**Try it:**
Copy out exactly the lines from the one containing "The height and" through the end of the records, and no pictures.

**Record set:**
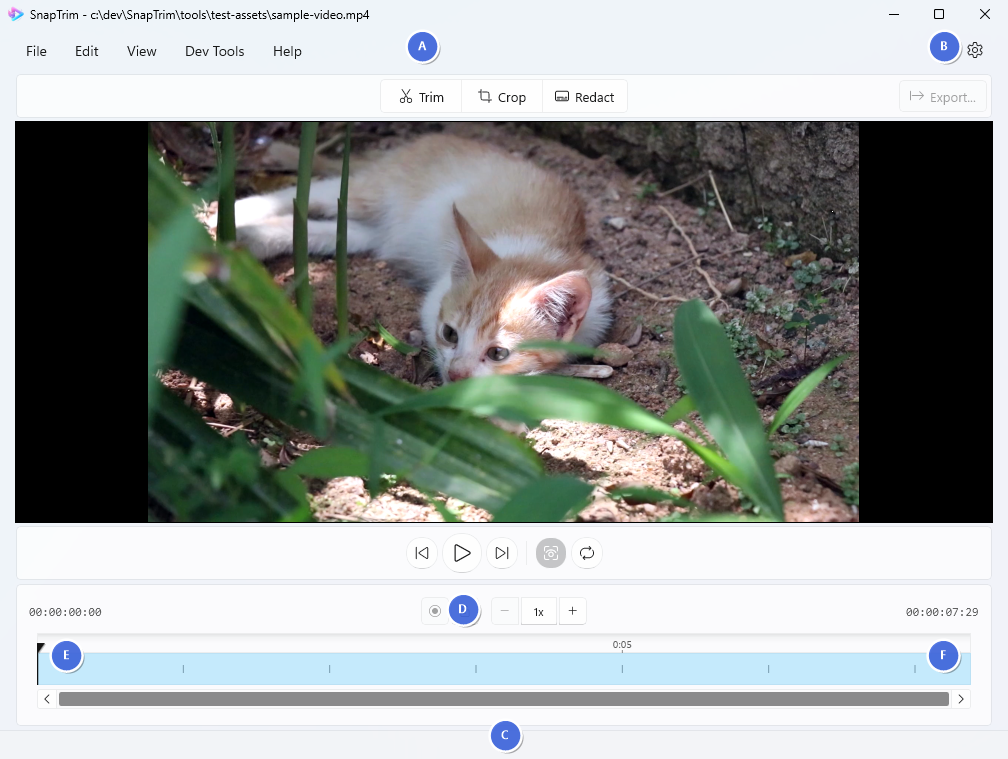
Task: Select the Trim tool
Action: [x=420, y=96]
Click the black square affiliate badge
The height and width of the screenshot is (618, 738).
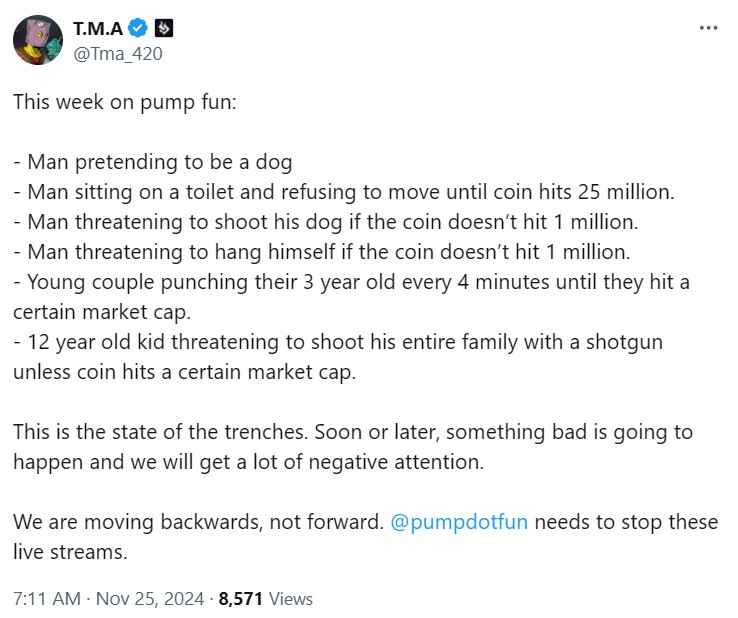tap(166, 29)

**Expected output:**
The height and width of the screenshot is (618, 738).
tap(166, 29)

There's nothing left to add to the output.